When you show deep empathy toward others, their defensive energy goes down, and positive energy replaces it. That’s when you can get more creative in solving problems.

—Stephen Covey

The ability to see the world through someone else’s eyes is a leadership trait that is impossible to measure but that brings an enormous amount of value to each workplace encounter. It allows us to communicate with others and lead them in ways not available to those who simply want to bark orders and dictate terms. It is a style of leadership, interaction, and communication with others that sends subtle messages of caring and concern. It also sends a message that any workplace differences relating to rank, experience, power, and influence can be set aside without harm or prejudice. In other words, the communication ground on which we stand is level. Over my career, I have had the opportunity to witness both styles of leadership communication.

First, there are leaders who want to remain aloof and stay above the fray of the day-to-day busyness and clutter. These leaders stay detached from personal relationship-building activity, do not engage in sincere and honest dialogue to get to know others, and keep all interaction extremely formal with cut-and-dry responses. They don’t let down their “emotional guard” even for a minute. This style of leadership is much more of a transaction-oriented approach than a relationship-building approach in creating workplace culture. Unfortunately, this will create an environment in which there is very little loyalty or trust. I can tell you from firsthand experience that this leadership style will greatly elevate the level of frustration and despondency in the organization. It becomes much easier for the work to become routine, demanding, and pressure-filled.
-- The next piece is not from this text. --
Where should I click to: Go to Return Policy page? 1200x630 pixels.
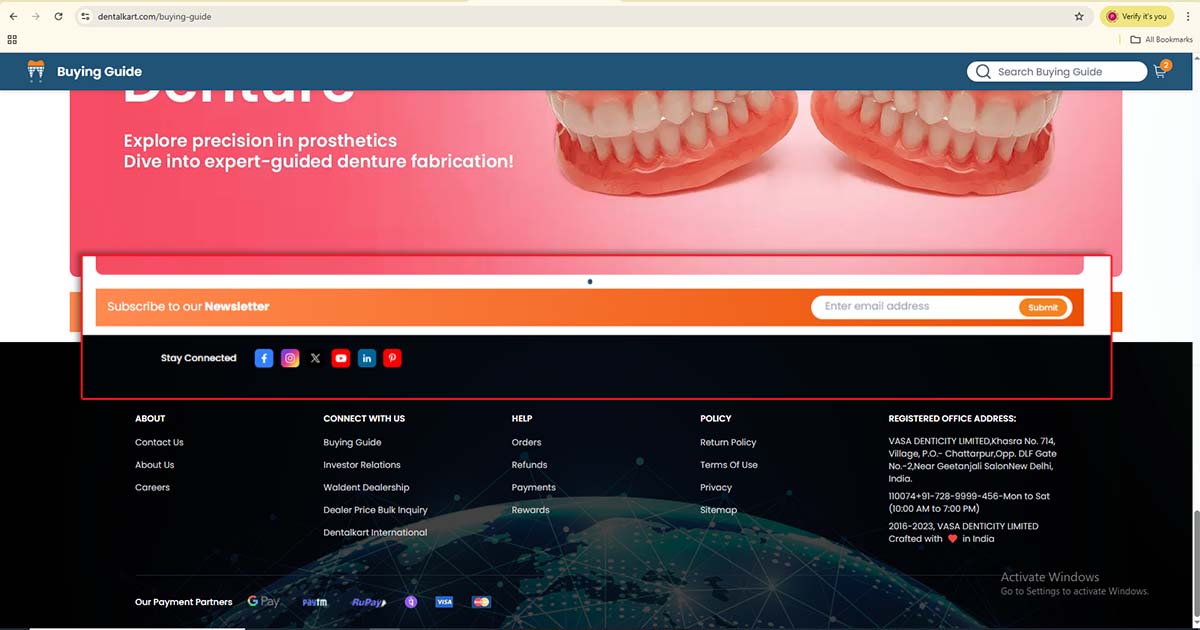click(728, 442)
The more appropriate and energizing style of leadership communication and interaction happens when we get to know one another on a more personal level. When we genuinely reach out to others and try to understand their perspectives, we change the workplace dynamic. Sharing things with one another helps to foster a more caring, bonding, and democratic style of leadership in which everyone feels valued and appreciated. It tells our fellow co-workers and those we lead that who they are as individuals is meaningful outside of the workplace environment. It also tells them that we recognize they have a life and other interests outside of work that are vital parts of their individual makeup.
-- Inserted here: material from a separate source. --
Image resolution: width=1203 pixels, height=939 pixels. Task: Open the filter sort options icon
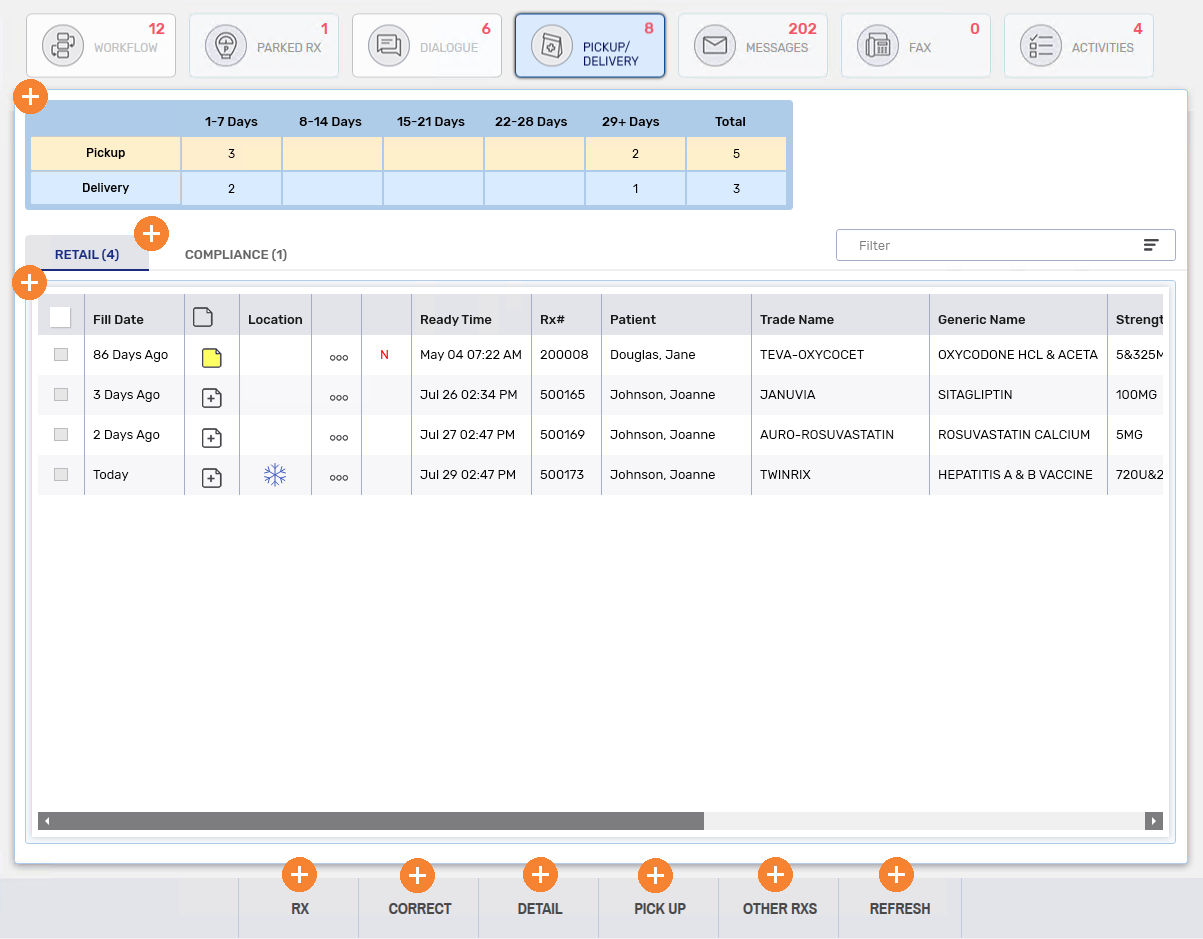click(x=1150, y=245)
Outside of a pride-filled worldview, why wouldn’t we want to get to know others? Why wouldn’t we want to express interest in the “goings-on” of our fellow teammates? These are the same teammates on whom we must rely to accomplish various workplace objectives every day. Let’s look to the Bible and the Apostle Paul for further instruction on the ability to use perspective-taking for the benefit of others.
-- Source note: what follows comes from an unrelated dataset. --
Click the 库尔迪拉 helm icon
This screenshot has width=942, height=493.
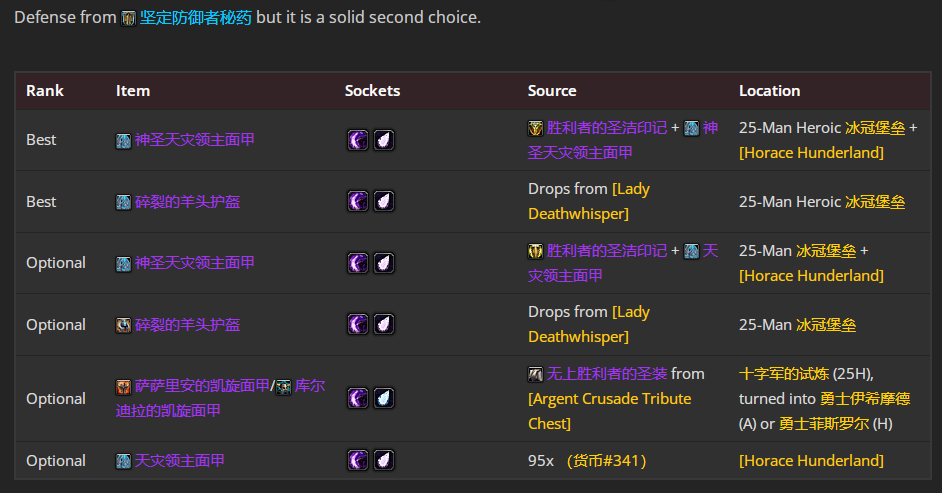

For though I be free from all men, yet have I made myself servant unto all, that I might gain the more. And unto the Jews I became as a Jew, that I might gain the Jews; to them that are under the law, as under the law, that I might gain them that are under the law. (1 Cor. 9:19-20)

How beautiful is this verse? Paul was willing to lay everything aside so he could get to know them right where they were in their various stations of life. He was willing to make himself a servant to others by conforming to their respective worlds. Converting sinners was so important to Paul that he was willing to forgo all earthly status to be able to meet the spiritual needs of others. He was willing to lay down all of his worldly credentials (and the list was long) to lead others into a saving knowledge of Jesus. It didn’t matter to him whether the person was a Jew or Gentile.

Let’s bring the leadership trait of perspective-taking back to the workplace environment. Are you willing to step out and get to know others on a deep and personal level? Are you willing to be a servant to your co-workers and meet them (lawfully) right where they are in life to win them to Christ? What about treating your fellow believers this way as well? 

Perspective-taking is a vital part of building workplace relationships. It sends a message to our teammates that we are willing to engage in more than just small talk. In a sense, we are accepting an invitation to participate in another’s world that may not have been open to us before. It allows for deeper insight, understanding, and trust at work.